Sadly, I've since woken up. It's not that I've tried much to get published and failed. I'm a bit of an underachiever in the even trying department. I've got a stack of notebooks sitting next to me filled with essays and poems and seeds of novels and other ideas, but the work of cleaning them up, putting them in envelopes, and then opening up all those rejection letters... it's daunting. What I've woken up to, though, is that I'm certainly not the only girl in the pool who has had great teachers and great criticism. I'm not the only girl who knows how not to dangle a preposition if you know what I mean. There are folks who have MFAs from Harvard who can't get an agent to look at their work (or I assume there are).
In Stephen King's On Writing, he talks at great length about the rejection process. How you submit and rewrite and submit and submit some more. And then, then if you're really, really lucky, you'll get a rejection letter that contains specific criticism, something that tells you they've actually read your work. If Stephen King, who would get an A+ in Sr. Cynthia's class with no problem, had to submit his stuff dozens of times before even getting confirmation someone had read it, what can a poor schmo like me, who only got an A-, do?
So how come so much crap gets published? It's not because good and talented writers aren't out there, it's because these good and talented writers haven't found a way in yet.
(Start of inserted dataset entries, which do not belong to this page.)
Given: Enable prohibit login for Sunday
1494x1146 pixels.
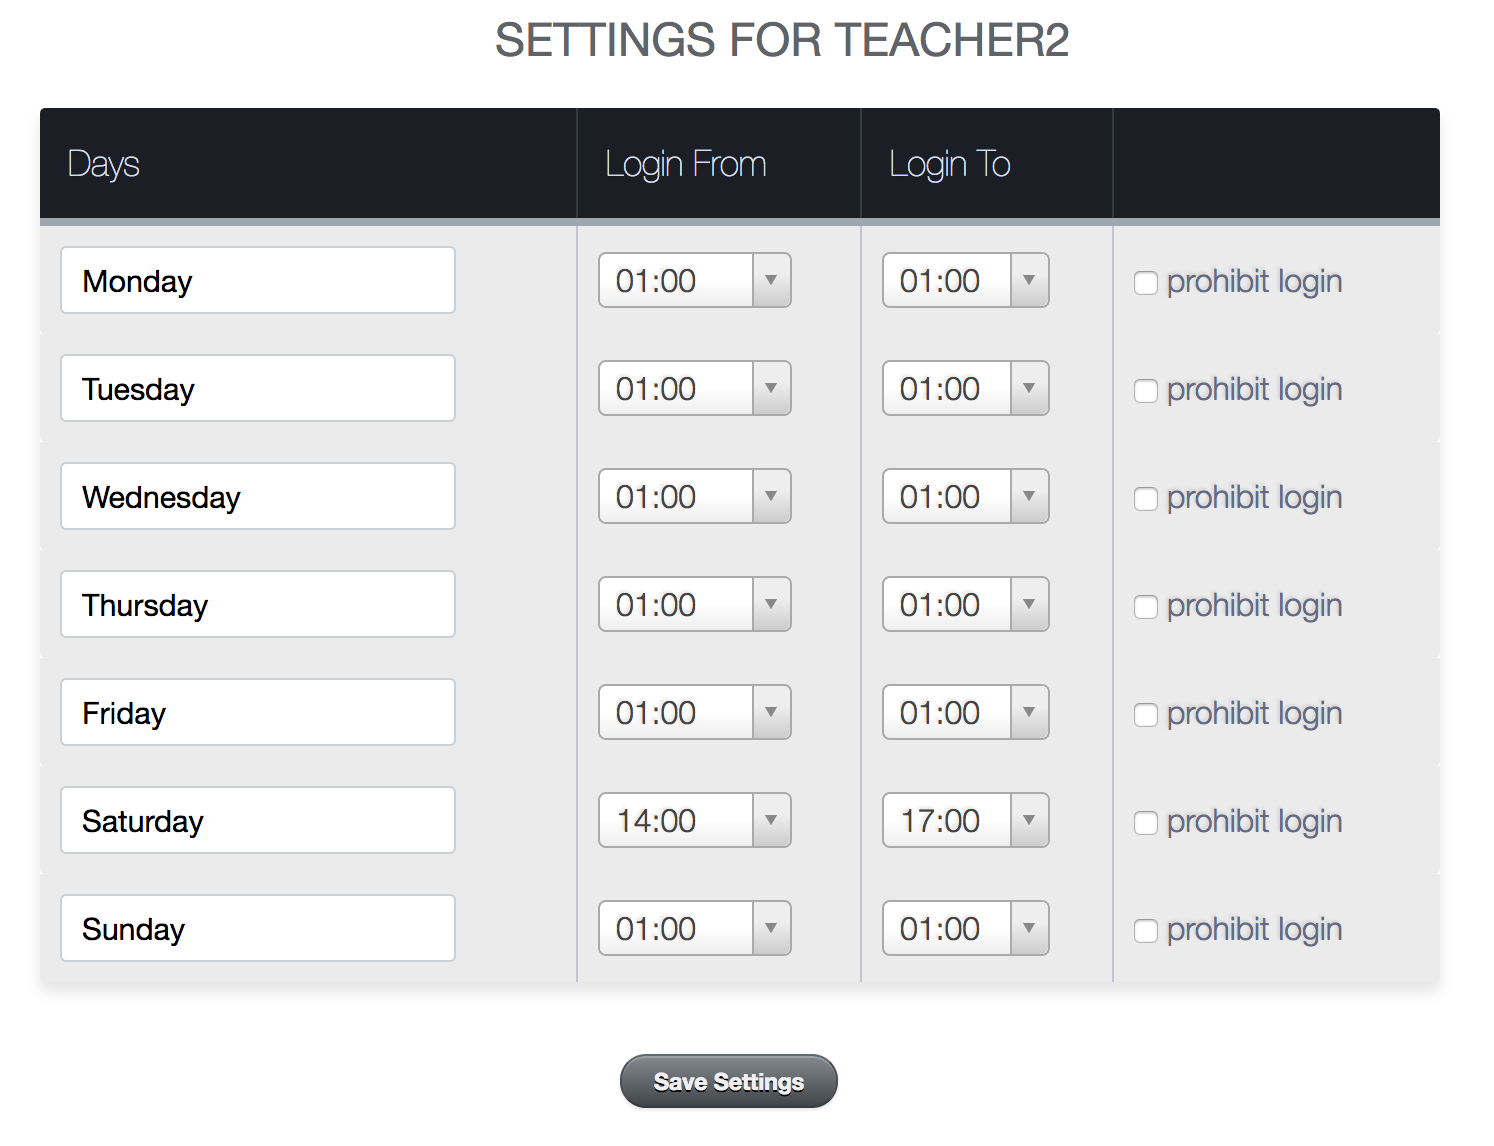Looking at the screenshot, I should point(1146,931).
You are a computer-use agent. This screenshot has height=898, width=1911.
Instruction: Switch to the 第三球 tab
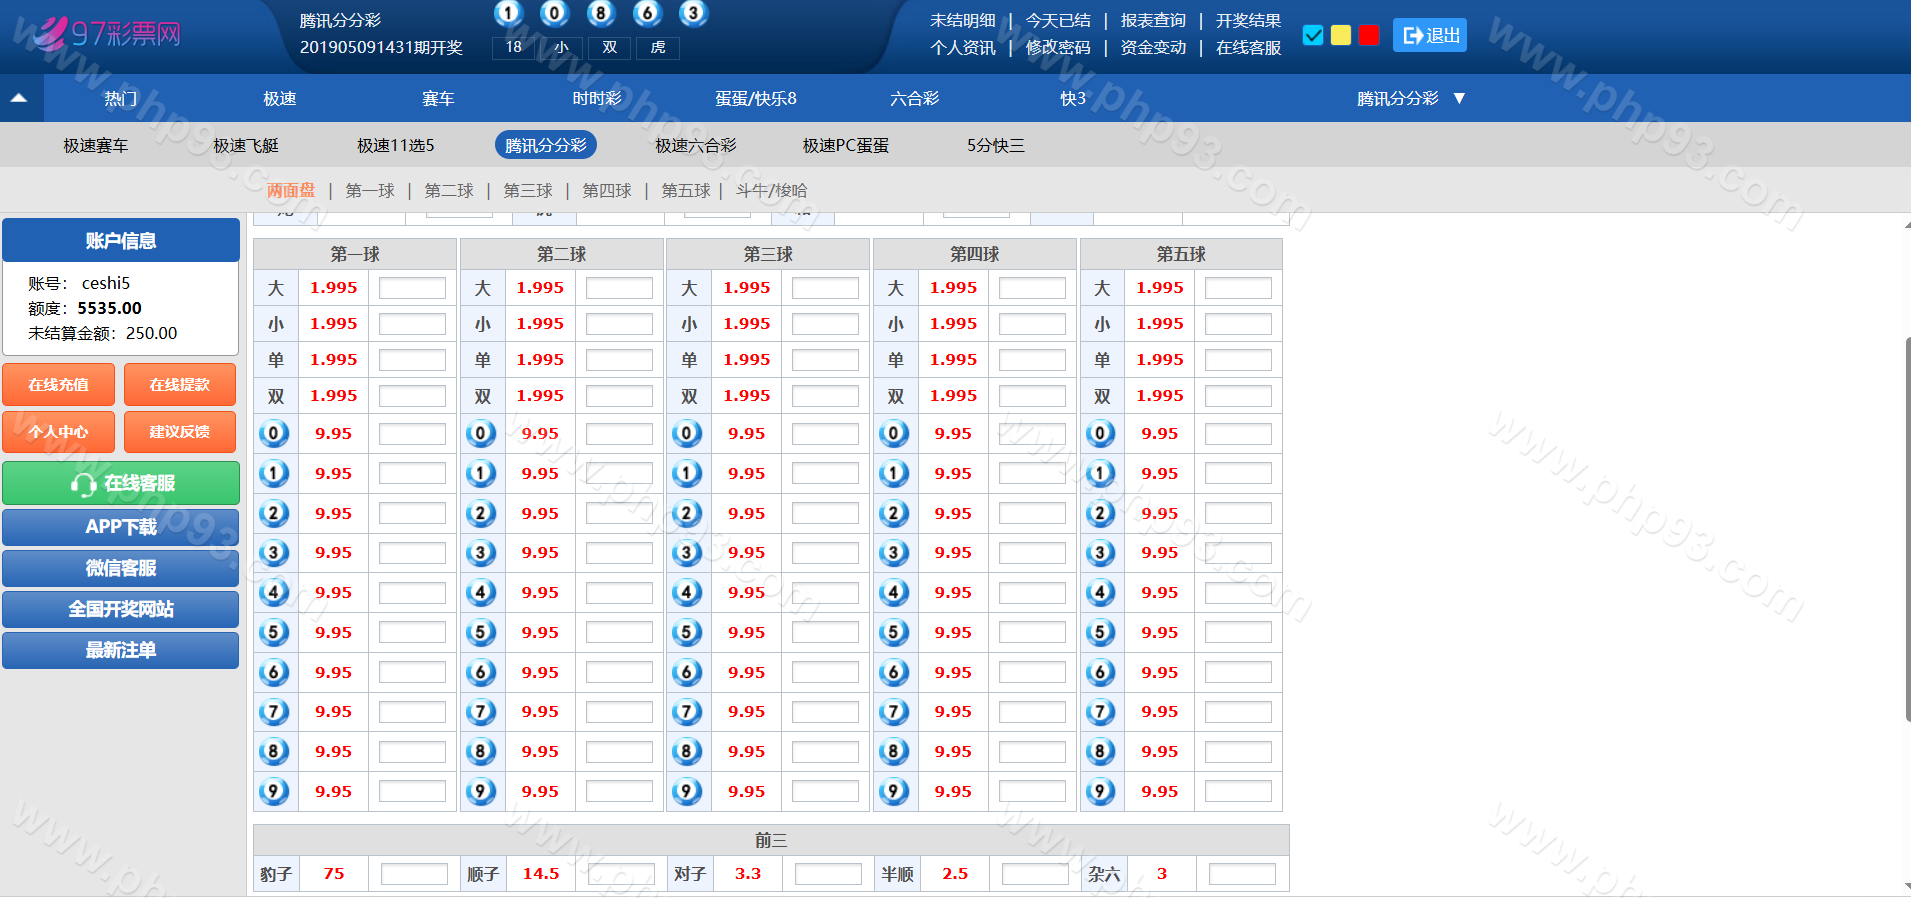(527, 190)
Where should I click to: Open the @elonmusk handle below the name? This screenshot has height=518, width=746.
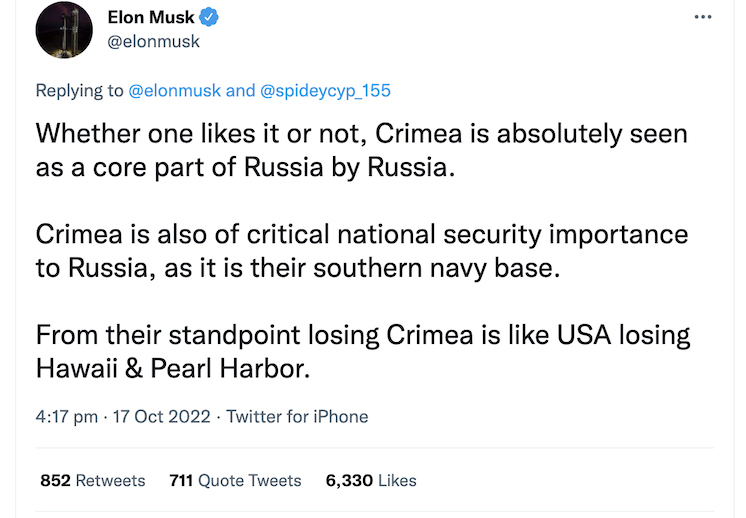pyautogui.click(x=153, y=41)
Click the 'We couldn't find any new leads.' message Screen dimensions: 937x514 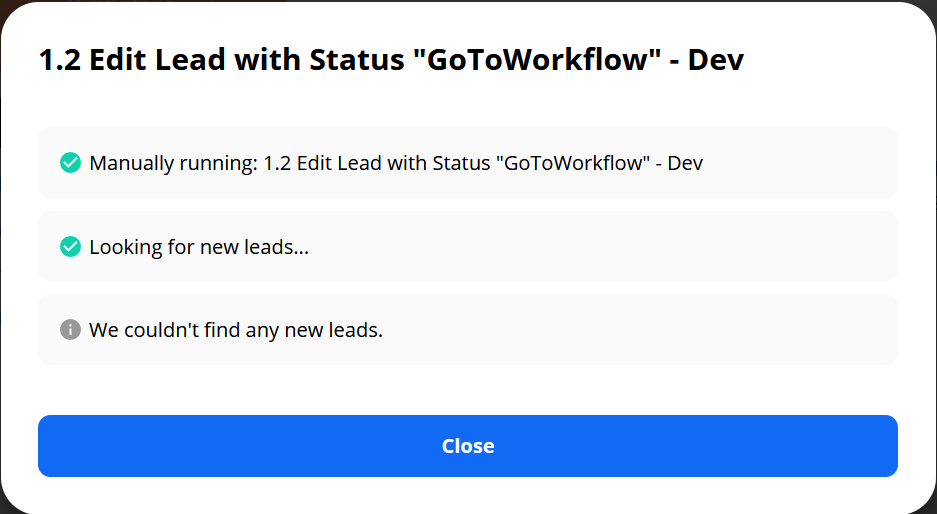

I think that the people who get published do so as much by writing as by schmoozing. I'm a very good writer, but a terrible schmoozer.
This doesn't mean that one day I won't maybe actually finish writing something and then set off on the quest for personalized rejection letters. It's just this ugly, daunting part of the process, and it makes me tired to think about it.
Of course, as I told a coworker today, I am luckier than about 99% of English majors, because I've found people who are willing to pay me to write. These people insist on my writing things about relay boards and receipt printers for some reason, but I write. They pay me. Lucky girl.